We have created two different configuration files based on profiles. In code, more properties are added which you can check here.

Spring Cloud Config Server

We have created the source from where our config server will receive the properties. Now we need to create a config server that will facilitate configurations to micro-services. Create a spring project with spring config server dependency added to it. If you are adding spring-cloud-config-server dependency after the creation of a project. You must add spring-cloud-dependencies in dependencyManagement. Add @EnableConfigServer annotation to Spring boot application class.

@SpringBootApplication
@EnableConfigServer
public class SpringCloudConfigServerApplication {
public static void main(String[] args) {
SpringApplication.run(SpringCloudConfigServerApplication.class, args);
}
}

Now we need to specify the path/URL from where the config server will read the files in properties files. We can either use file, ssh, or HTTP to specify the git repo path.

spring.application.name=cloud-config-server
server.port=8888
spring.cloud.config.server.git.uri=https://github.com/ruminder-hub/spring_cloud_config

I am using here HTTP address, you can use the file by just changing the path. You can find other options in my code with comments. To verify its working use one of the below URLs.

/{application}/{profile}[/{label}]
/{application}-{profile}.yml
/{label}/{application}-{profile}.yml
/{application}-{profile}.properties
/{label}/{application}-{profile}.properties

application stands for the file name, the profile is for the profile you want to use, and the label is branch name.
curl http://localhost:8888/config-client/development/main

*** You must provide the branch name if you are using the URL with the label as if not provided it will take default as master( as it defaulted in GitHub), however, GitHub has changed it to main, so you need to provide main in the path. ***

Spring Cloud Config Client

No, we will create the micro-service which will be using configurations from the config server. To be able to do that, the service must declare itself a client of the spring config server. To do that added dependency spring-cloud-starter-config. Add the below values to the property file.
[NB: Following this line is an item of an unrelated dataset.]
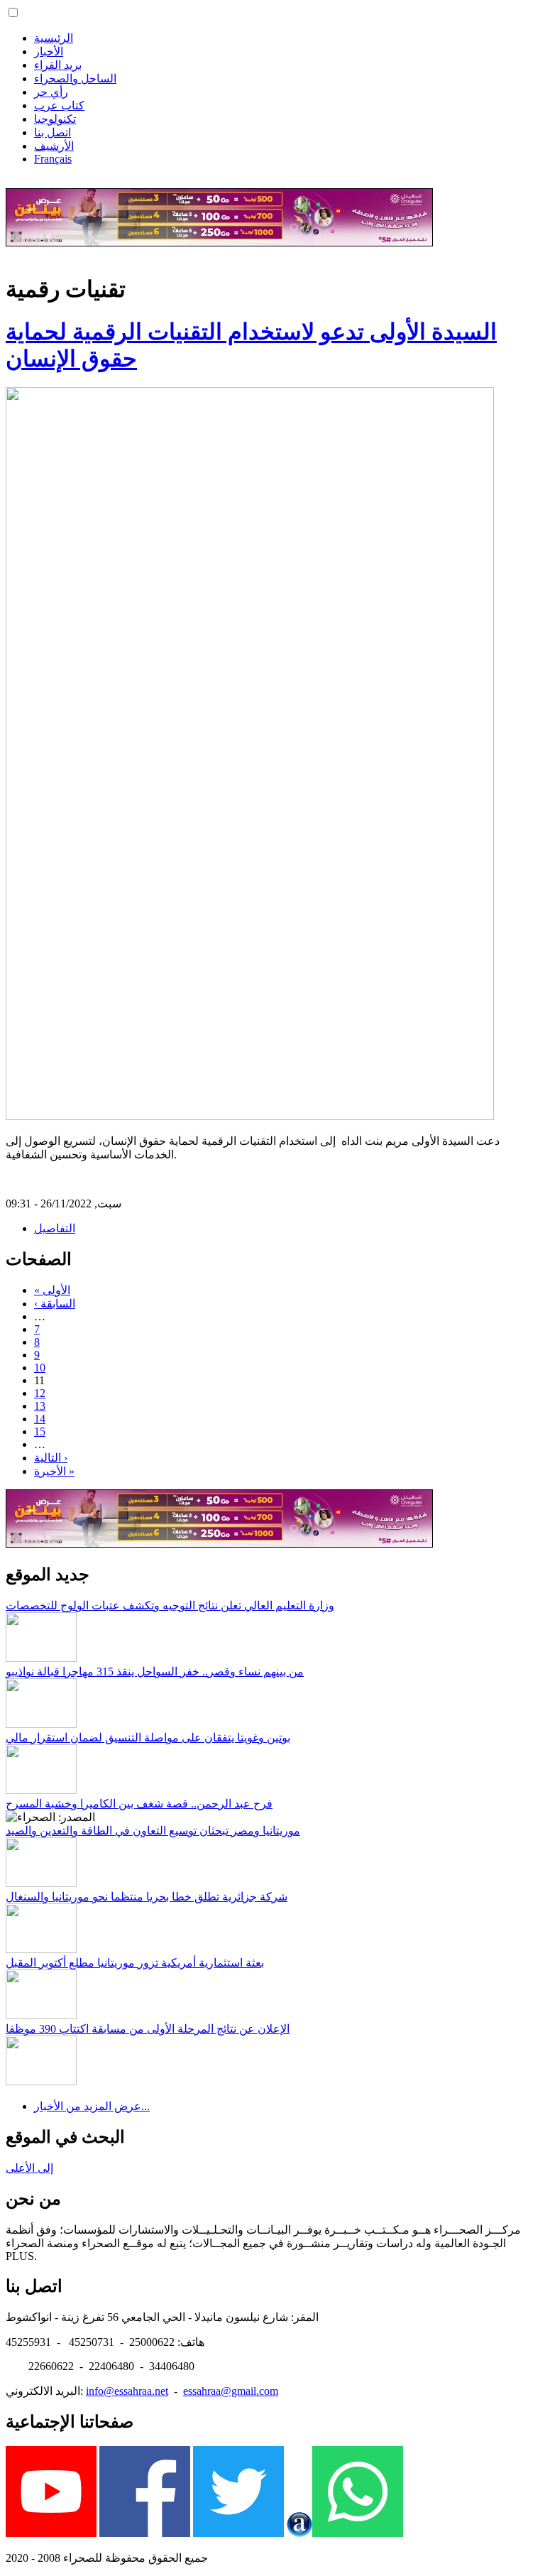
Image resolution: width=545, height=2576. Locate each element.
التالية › (50, 1458)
spring.application.name=config-client spring.profiles.active=development
spring.cloud.config.uri=http://localhost:8888

We are setting the name of the application and profile to know the exact file of the git repo for fetching configurations.
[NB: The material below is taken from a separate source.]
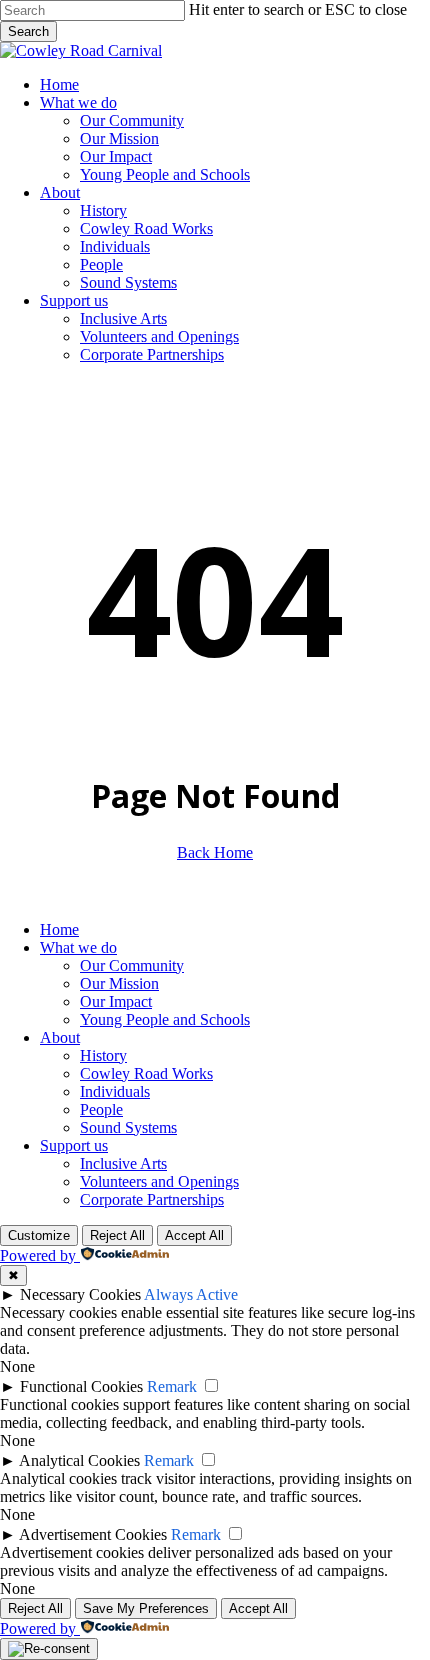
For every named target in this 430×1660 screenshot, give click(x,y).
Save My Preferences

  • Now even if we set these properties, the service will not work. Reason: Github has changed the default branch to main but spring still considers the master branch as default. So you need to set one more property spring.cloud.config.label=main.
  • If you are using the latest version of spring boot use spring.config.import=configserver:http://localhost:8888 instead of config.URL.
  • To test create the Controller with API printing logs at a different level and printing database_name. Code can be found here.

Key Points

  • To decrease the latency of fetching configuration from remote, services make a local copy of the properties after the first fetch.
  • You can set different git repo for different applications.
  • You can control how often your service checks with the config server for any change in properties. Set the value of the refresh rate
  • There can be the possibility that your local copy of the config gets corrupted and you are unable to update it even after fetching the latest one. For that, you can use force-pull to forcefully update the configs.

From the above article, I believe you will get a better understanding of using the Spring Cloud Config in your project. If you have any questions, post them in the chat. Thanks.